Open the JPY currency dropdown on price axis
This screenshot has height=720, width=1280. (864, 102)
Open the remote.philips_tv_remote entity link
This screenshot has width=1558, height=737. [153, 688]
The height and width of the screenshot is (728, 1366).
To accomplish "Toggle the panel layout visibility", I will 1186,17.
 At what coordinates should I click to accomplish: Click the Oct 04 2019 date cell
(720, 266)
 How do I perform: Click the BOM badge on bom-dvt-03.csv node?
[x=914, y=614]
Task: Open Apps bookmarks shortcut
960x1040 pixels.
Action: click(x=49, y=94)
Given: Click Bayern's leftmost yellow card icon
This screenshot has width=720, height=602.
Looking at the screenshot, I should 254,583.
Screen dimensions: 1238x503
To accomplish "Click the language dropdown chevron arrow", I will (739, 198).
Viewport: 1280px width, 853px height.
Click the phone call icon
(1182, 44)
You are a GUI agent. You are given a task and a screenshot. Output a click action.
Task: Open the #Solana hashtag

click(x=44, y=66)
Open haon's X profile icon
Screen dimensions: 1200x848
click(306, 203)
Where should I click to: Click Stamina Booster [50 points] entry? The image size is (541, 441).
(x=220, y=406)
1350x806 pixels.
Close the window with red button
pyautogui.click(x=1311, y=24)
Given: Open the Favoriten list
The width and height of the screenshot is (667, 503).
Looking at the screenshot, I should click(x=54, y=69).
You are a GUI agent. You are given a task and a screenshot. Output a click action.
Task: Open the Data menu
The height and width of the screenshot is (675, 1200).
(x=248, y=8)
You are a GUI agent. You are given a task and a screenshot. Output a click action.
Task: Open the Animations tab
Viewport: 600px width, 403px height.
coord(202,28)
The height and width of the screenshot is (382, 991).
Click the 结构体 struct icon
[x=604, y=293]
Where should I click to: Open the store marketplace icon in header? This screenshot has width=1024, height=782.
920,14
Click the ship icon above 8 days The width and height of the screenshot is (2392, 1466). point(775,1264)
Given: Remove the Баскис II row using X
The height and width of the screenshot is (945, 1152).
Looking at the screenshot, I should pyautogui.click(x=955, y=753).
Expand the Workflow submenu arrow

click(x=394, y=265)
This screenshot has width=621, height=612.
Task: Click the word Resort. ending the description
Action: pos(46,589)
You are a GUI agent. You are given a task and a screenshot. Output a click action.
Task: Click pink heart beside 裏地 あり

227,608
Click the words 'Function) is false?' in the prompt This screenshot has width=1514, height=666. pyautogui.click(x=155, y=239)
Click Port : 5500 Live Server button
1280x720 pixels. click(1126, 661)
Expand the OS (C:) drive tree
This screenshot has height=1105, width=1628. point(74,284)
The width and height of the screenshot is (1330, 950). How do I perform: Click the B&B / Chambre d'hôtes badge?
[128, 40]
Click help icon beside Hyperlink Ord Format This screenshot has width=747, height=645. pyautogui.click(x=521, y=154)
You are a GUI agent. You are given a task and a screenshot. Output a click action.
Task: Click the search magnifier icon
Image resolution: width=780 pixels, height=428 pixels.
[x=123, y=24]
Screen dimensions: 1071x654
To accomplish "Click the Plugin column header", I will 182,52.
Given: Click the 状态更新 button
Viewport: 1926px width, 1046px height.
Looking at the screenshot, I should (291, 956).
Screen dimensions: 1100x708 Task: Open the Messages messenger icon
__________
What you write must be identical to the material above.

Open the JPY currency dropdown on price axis
This screenshot has height=720, width=1280. (864, 102)
Open the remote.philips_tv_remote entity link
This screenshot has width=1558, height=737. [153, 688]
The height and width of the screenshot is (728, 1366).
To accomplish "Toggle the panel layout visibility", I will 1186,17.
 At what coordinates should I click to accomplish: Click the Oct 04 2019 date cell
(720, 266)
 How do I perform: Click the BOM badge on bom-dvt-03.csv node?
[x=914, y=614]
Task: Open Apps bookmarks shortcut
960x1040 pixels.
Action: click(x=49, y=94)
Given: Click Bayern's leftmost yellow card icon
This screenshot has width=720, height=602.
Looking at the screenshot, I should 254,583.
Screen dimensions: 1238x503
To accomplish "Click the language dropdown chevron arrow", I will (739, 198).
Viewport: 1280px width, 853px height.
Click the phone call icon
(1182, 44)
You are a GUI agent. You are given a task and a screenshot. Output a click action.
Task: Open the #Solana hashtag

click(x=44, y=66)
Open haon's X profile icon
Screen dimensions: 1200x848
click(306, 203)
Where should I click to: Click Stamina Booster [50 points] entry? The image size is (541, 441).
(x=220, y=406)
1350x806 pixels.
Close the window with red button
pyautogui.click(x=1311, y=24)
Given: Open the Favoriten list
The width and height of the screenshot is (667, 503).
Looking at the screenshot, I should click(x=54, y=69).
You are a GUI agent. You are given a task and a screenshot. Output a click action.
Task: Open the Data menu
The height and width of the screenshot is (675, 1200).
(x=248, y=8)
You are a GUI agent. You are given a task and a screenshot. Output a click action.
Task: Open the Animations tab
Viewport: 600px width, 403px height.
coord(202,28)
The height and width of the screenshot is (382, 991).
Click the 结构体 struct icon
[x=604, y=293]
Where should I click to: Open the store marketplace icon in header? This screenshot has width=1024, height=782.
920,14
Click the ship icon above 8 days The width and height of the screenshot is (2392, 1466). point(775,1264)
Given: Remove the Баскис II row using X
The height and width of the screenshot is (945, 1152).
Looking at the screenshot, I should pyautogui.click(x=955, y=753).
Expand the Workflow submenu arrow

click(x=394, y=265)
This screenshot has width=621, height=612.
Task: Click the word Resort. ending the description
Action: pos(46,589)
You are a GUI agent. You are given a task and a screenshot. Output a click action.
Task: Click pink heart beside 裏地 あり

227,608
Click the words 'Function) is false?' in the prompt This screenshot has width=1514, height=666. pyautogui.click(x=155, y=239)
Click Port : 5500 Live Server button
1280x720 pixels. click(1126, 661)
Expand the OS (C:) drive tree
This screenshot has height=1105, width=1628. point(74,284)
The width and height of the screenshot is (1330, 950). How do I perform: Click the B&B / Chambre d'hôtes badge?
[128, 40]
Click help icon beside Hyperlink Ord Format This screenshot has width=747, height=645. pyautogui.click(x=521, y=154)
You are a GUI agent. You are given a task and a screenshot. Output a click action.
Task: Click the search magnifier icon
Image resolution: width=780 pixels, height=428 pixels.
[x=123, y=24]
Screen dimensions: 1071x654
To accomplish "Click the Plugin column header", I will 182,52.
Given: Click the 状态更新 button
Viewport: 1926px width, 1046px height.
Looking at the screenshot, I should (291, 956).
Screen dimensions: 1100x708 Task: Open the Messages messenger icon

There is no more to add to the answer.